É importante o comprador consultar se há o registro em cartório do imóvel como patrimônio de afetação, bem como se há auditoria contratada, devendo, ainda, analisar toda a documentação sobre a regularidade da obra.
6) Outras dicas
- Sempre que o assunto for contrato, as partes devem ter muita atenção, pois mesmo aqueles que parecem ser bastante simples podem conter disposições que admitem interpretações diversas, inclusive em desfavor do consumidor. Por isso, antes de assinar qualquer contrato ou documento é interessante consultar um advogado especializado em Direito Imobiliário, pois assim poderão ser eliminadas dúvidas e até solicitada a modificação de cláusulas que possam, no futuro, gerar aborrecimentos.
- Ao ler o contrato verifique se tudo que foi ofertado e prometido pela construtora está sendo cumprido, inclusive os dados constantes do material publicitário e memorial descritivo do imóvel, estabelecendo multas para a construtora no caso de descumprimento do contrato.
- Todos os documentos relativos à construtora referentes à prefeitura e ao Conselho Regional de Engenharia e Arquitetura (Crea) devem ser analisados antes da assinatura do contrato ou proposta de compra, vez que assinada a proposta e havendo desistência, pode haver a incidência de multa.

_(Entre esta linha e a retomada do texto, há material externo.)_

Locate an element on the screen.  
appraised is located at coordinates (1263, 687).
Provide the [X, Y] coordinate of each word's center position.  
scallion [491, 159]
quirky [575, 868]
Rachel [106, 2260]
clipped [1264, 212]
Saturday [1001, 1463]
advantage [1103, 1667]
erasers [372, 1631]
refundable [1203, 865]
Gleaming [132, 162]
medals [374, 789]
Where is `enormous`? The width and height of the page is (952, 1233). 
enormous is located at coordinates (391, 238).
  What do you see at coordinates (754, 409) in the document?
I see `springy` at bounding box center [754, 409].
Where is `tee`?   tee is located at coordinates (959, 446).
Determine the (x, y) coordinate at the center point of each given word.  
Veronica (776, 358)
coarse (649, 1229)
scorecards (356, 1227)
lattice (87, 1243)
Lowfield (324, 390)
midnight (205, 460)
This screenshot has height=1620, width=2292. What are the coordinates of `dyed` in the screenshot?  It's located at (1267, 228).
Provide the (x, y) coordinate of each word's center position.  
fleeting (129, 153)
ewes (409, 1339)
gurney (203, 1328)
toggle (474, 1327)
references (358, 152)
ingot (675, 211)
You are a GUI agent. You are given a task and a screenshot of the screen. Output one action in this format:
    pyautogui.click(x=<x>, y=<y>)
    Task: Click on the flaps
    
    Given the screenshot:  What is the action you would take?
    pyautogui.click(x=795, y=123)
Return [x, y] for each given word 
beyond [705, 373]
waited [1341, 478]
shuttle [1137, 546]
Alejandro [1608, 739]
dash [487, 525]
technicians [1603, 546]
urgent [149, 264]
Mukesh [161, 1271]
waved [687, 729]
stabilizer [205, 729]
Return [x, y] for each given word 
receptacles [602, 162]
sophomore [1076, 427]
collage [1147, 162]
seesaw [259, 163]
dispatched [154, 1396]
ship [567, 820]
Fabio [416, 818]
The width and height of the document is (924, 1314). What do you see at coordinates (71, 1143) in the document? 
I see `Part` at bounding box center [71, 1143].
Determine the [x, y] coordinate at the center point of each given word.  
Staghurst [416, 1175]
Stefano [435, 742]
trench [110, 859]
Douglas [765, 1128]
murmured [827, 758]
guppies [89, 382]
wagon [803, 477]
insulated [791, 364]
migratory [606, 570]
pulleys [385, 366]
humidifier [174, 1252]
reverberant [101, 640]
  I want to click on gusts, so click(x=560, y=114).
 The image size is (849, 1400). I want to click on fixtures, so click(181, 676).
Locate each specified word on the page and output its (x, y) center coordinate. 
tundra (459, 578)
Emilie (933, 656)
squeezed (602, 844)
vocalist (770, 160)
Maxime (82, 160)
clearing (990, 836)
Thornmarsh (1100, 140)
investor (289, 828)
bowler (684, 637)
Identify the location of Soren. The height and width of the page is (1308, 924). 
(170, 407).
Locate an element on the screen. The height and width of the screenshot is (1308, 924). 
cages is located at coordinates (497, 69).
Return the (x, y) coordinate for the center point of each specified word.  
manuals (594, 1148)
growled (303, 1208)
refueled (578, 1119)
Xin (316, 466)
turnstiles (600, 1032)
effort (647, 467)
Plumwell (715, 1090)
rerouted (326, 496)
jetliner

- Condicione a efetivação do negócio à apresentação, pela construtora, dos seguintes documentos: certidão negativa de ações cíveis, fiscais e criminais junto à Justiça Comum e Federal; certidão negativa de ações trabalhistas; certidão trintenária do imóvel; certidão negativa de débitos junto ao Estado e ao município; declaração de inexistência de débitos condominiais; certidão da junta comercial atualizada; certidão negativa de débito do imóvel e do proprietário junto ao INSS e junto à Receita Federal e certidão de protestos do vendedor.
- Se, por hipótese, houver financiamento pela Caixa Econômica Federal, há a obrigatoriedade de a construtora elaborar a “Cartilha do Proprietário”. Nesta devem ser apresentadas algumas informações, como, por exemplo: dados básicos do contrato de financiamento; formas de utilização do FGTS; seguro; procedimento para o adquirente vistoriar o imóvel e o que fazer no caso de irregularidades; orientações ao adquirente quanto à manutenção do imóvel; noções de convivência comunitária; direitos e deveres; outras informações relevantes, surgidas no curso do projeto de trabalho social. Solicite, portanto, a sua cartilha.
- Não jogue fora o material publicitário do empreendimento (folhetos, folders, anúncios de jornais, revista, rádio, televisão e internet), pois poderão, eventualmente, servir como prova de que o produto ofertado que você pretendeu adquirir não é aquele que está sendo entregue.

CARLOS ALBERTO DEL PAPA ROSSI
Advogado, consultor em negócios imobiliários, pós-graduado em Direito Tributário (PUC/SP), pós-graduado em Direito Processual Civil (PUC/SP), MBA com ênfase em Direito Empresarial (FGV/SP), Extensão Universitária em Direito Imobiliário (FMU), autor do livro “Introdução ao Estudo das Taxas” e de artigos publicados em revistas especializadas.